— BEGIN MATERIAL FOR THIS TASK —

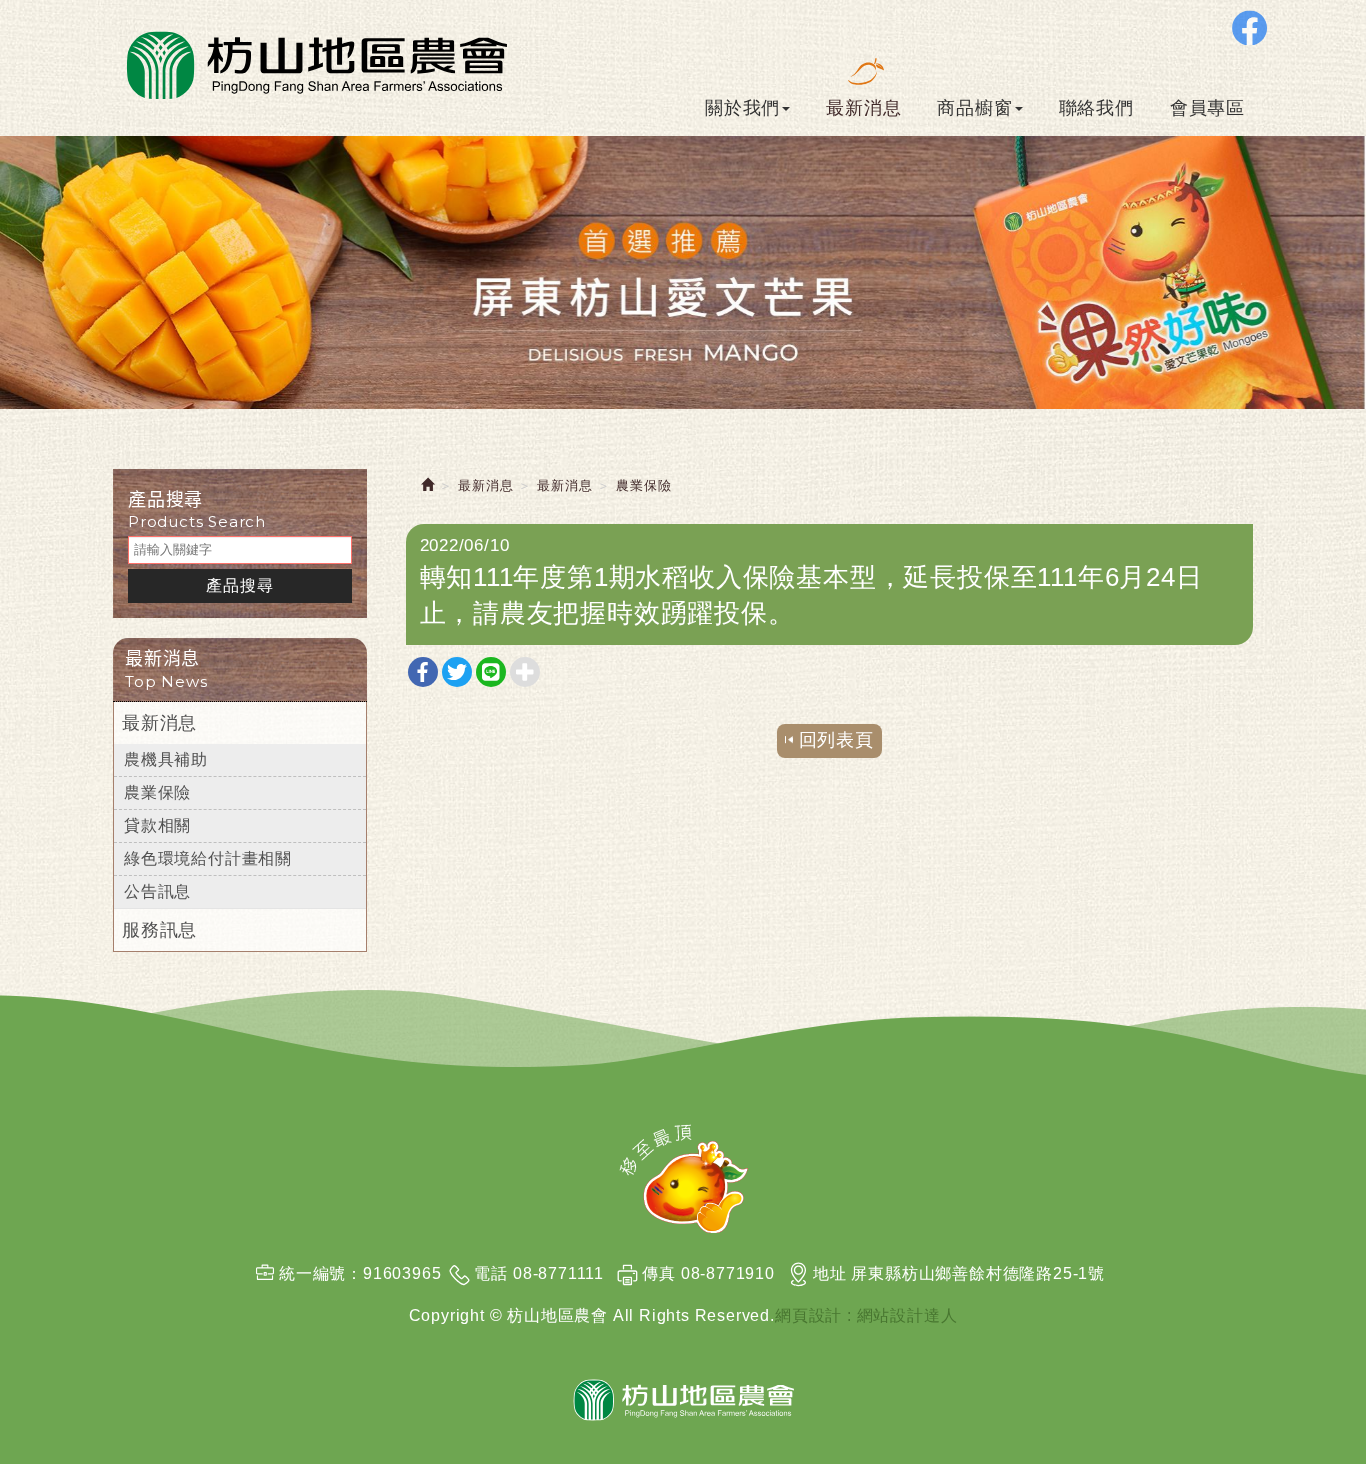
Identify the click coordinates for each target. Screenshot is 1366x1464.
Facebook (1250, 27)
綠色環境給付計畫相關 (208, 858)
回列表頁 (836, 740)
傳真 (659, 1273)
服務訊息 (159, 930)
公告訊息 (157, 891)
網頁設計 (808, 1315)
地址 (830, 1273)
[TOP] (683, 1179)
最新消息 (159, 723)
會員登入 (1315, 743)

— END MATERIAL FOR THIS TASK —
— BEGIN MATERIAL FOR THIS TASK —

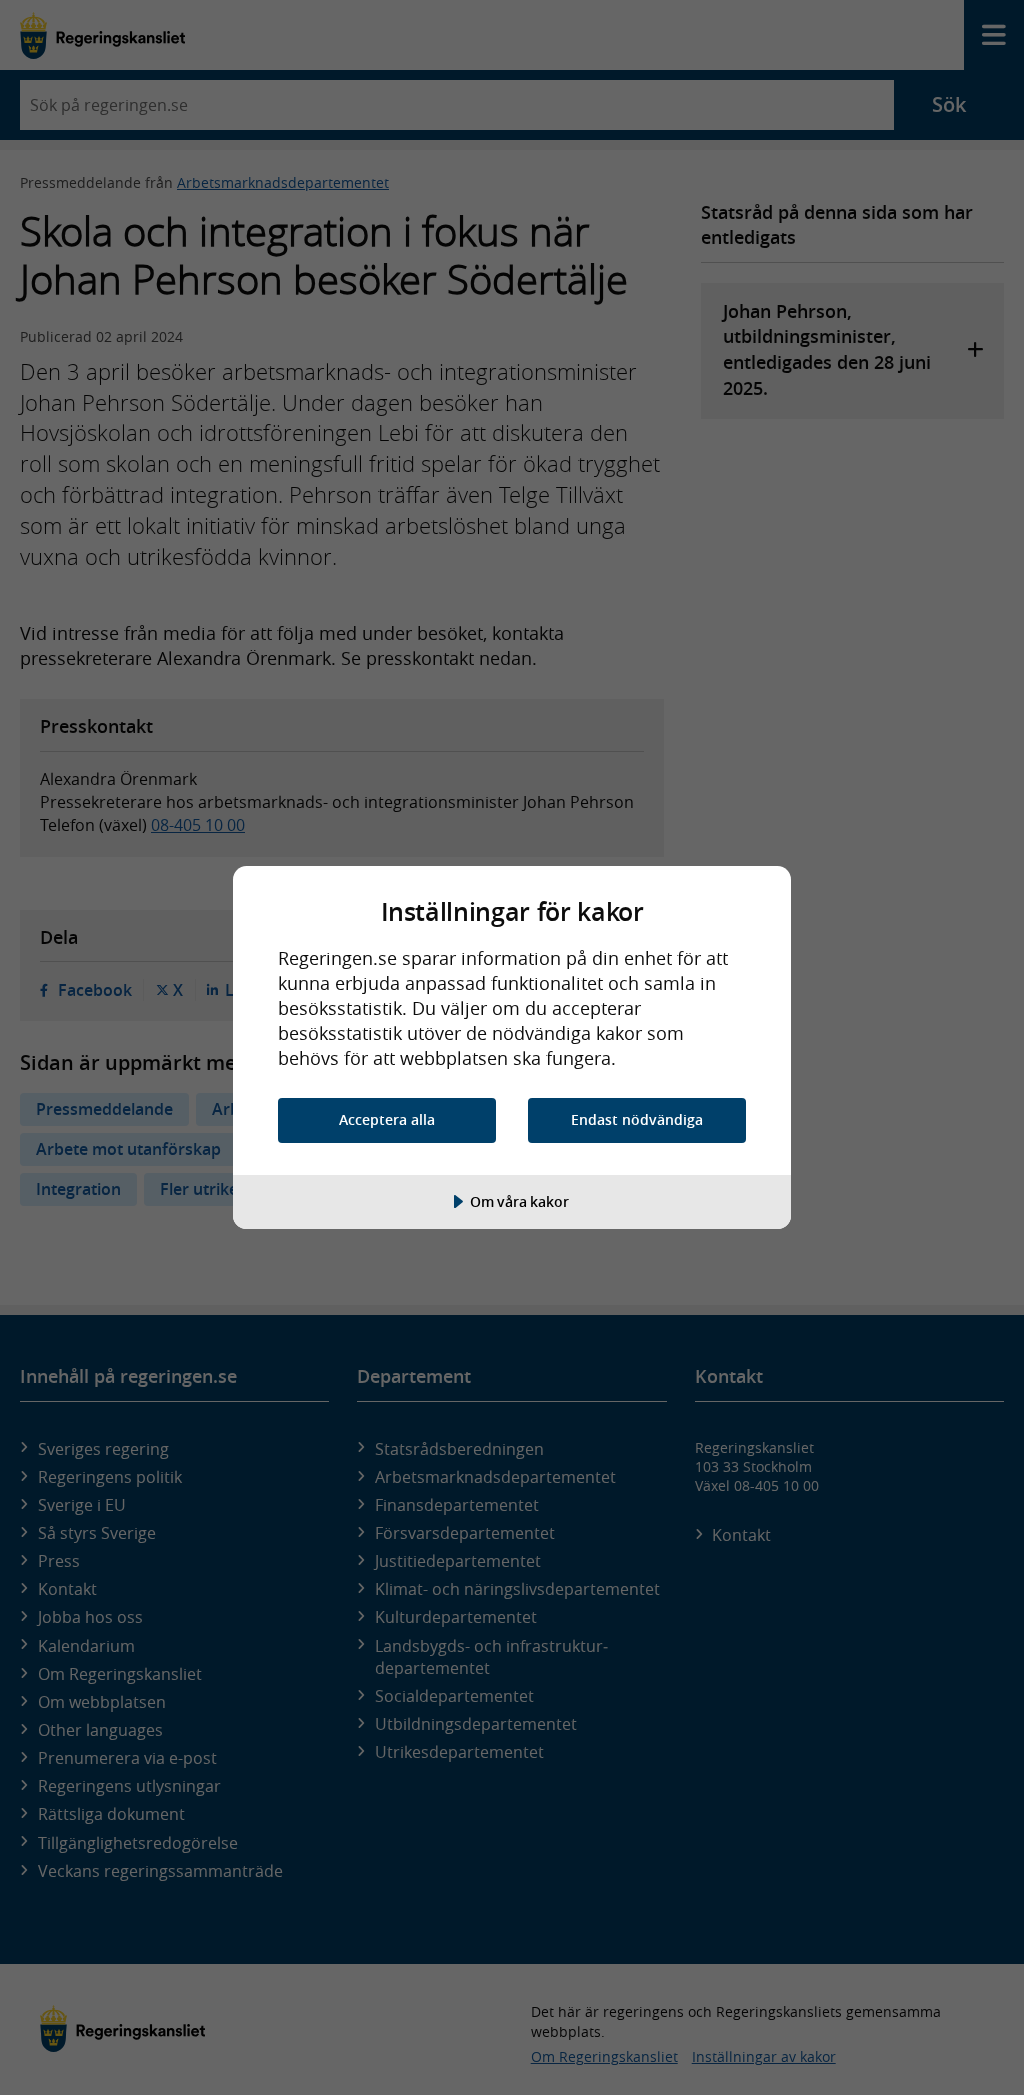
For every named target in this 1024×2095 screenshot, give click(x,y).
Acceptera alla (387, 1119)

— END MATERIAL FOR THIS TASK —
— BEGIN MATERIAL FOR THIS TASK —

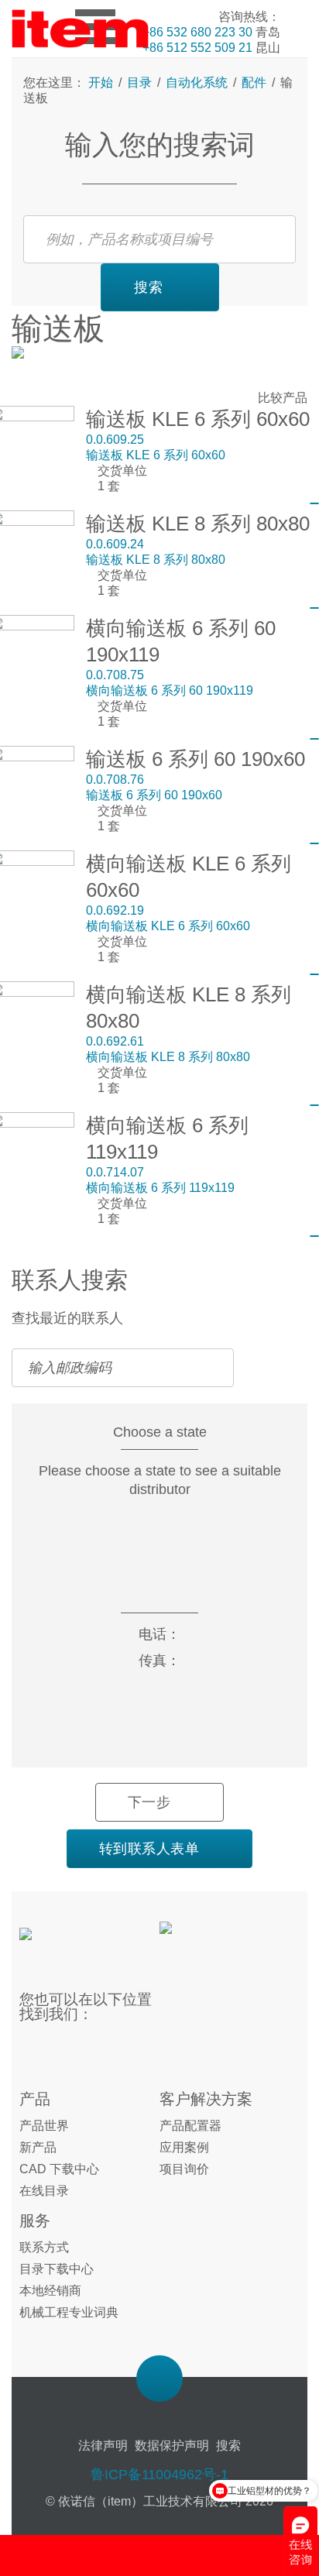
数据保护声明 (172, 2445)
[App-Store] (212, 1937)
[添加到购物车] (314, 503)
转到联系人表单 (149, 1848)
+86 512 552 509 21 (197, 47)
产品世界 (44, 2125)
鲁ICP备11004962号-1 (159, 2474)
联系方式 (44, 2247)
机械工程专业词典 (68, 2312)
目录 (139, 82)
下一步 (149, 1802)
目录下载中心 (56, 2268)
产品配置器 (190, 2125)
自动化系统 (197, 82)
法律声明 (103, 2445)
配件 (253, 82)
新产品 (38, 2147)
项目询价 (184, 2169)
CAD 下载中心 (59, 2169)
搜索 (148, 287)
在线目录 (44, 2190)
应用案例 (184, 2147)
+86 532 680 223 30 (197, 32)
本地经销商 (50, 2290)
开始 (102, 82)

— END MATERIAL FOR THIS TASK —

● **WORK TO COMPLETE**
Render the lines from the one containing "Identify the click" up to and including the one containing "最新消息 (159, 723)" as a Markdown table with the columns Number and Text, where each line gets a row number and blank lines are omitted. Include no other items.

● **EXERCISE OUTPUT**
| Number | Text |
|---|---|
| 1 | Identify the click coordinates for each target. Screenshot is 1366x1464. |
| 2 | Facebook (1250, 27) |
| 3 | 綠色環境給付計畫相關 (208, 858) |
| 4 | 回列表頁 (836, 740) |
| 5 | 傳真 (659, 1273) |
| 6 | 服務訊息 (159, 930) |
| 7 | 公告訊息 (157, 891) |
| 8 | 網頁設計 (808, 1315) |
| 9 | 地址 (830, 1273) |
| 10 | [TOP] (683, 1179) |
| 11 | 最新消息 (159, 723) |